# The Dark Rock Cafe 2010



## Eyes_in_the_dark (Jun 15, 2006)

Couldn't wait any longer, and we've had such pretty weather, I started my display this past weekend. Got the graveyard up and will now add more each week. Allow me to present The Dark Rock Cafe 2010...

http://www.thewarthogpen.com/graveyard_files/graveyard1.jpg
http://www.thewarthogpen.com/graveyard_files/graveyard2.jpg
http://www.thewarthogpen.com/graveyard_files/graveyard3.jpg
http://www.thewarthogpen.com/graveyard_files/graveyard4.jpg
http://www.thewarthogpen.com/graveyard_files/graveyard5.jpg
http://www.thewarthogpen.com/graveyard_files/graveyard6.jpg
http://www.thewarthogpen.com/graveyard_files/graveyard7.jpg
http://www.thewarthogpen.com/graveyard_files/graveyard8.jpg
http://www.thewarthogpen.com/graveyard_files/graveyard9.jpg
http://www.thewarthogpen.com/graveyard_files/graveyard10.jpg
http://www.thewarthogpen.com/graveyard_files/graveyard11.jpg
http://www.thewarthogpen.com/graveyard_files/graveyard12.jpg
http://www.thewarthogpen.com/graveyard_files/graveyard13.jpg


----------



## RoxyBlue (Oct 6, 2008)

Nothing says "home" like a family plot


I like how you've placed some smaller items among the stones. It's reminiscent of what you see in actual graveyards when people leave little mementos near the graves of their family or friends.


----------



## Bone To Pick (Oct 23, 2007)

Looks great, Eyes. I like the candles lining the front.


----------



## Dark Angel 27 (Sep 11, 2008)

just a queston i have to ask. do you not like alice cooper or slipknot? :googly:

nice set up!


----------



## Darkwalker (Jul 4, 2010)

Haha! I was wondering about that too! I was like "When did Alice Cooper die?!"
Good looking stuff Eye's! Now I'm setting up some things this weekend for sure!
Might I ask, what are the four way fittings for on the top of your fencing for?

[DATA EXCERPT]
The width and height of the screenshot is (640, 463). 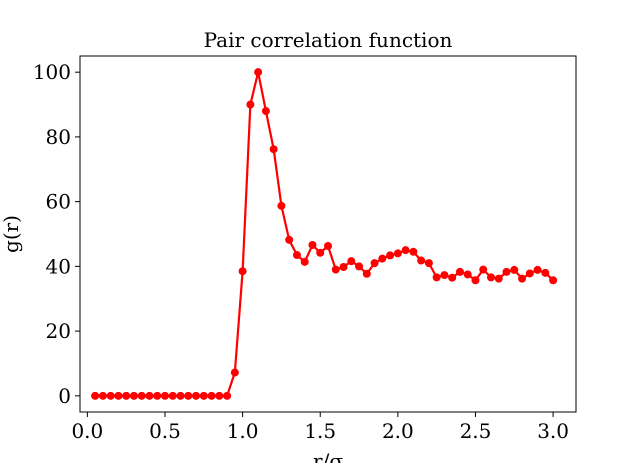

[WHAT TO PRODUCE] Can you repeat the graveyard display thread from "Haha! I was" to "your fencing for?", swapping "fencing" for "railing"?

[RESULT]
Haha! I was wondering about that too! I was like "When did Alice Cooper die?!"
Good looking stuff Eye's! Now I'm setting up some things this weekend for sure!
Might I ask, what are the four way fittings for on the top of your railing for?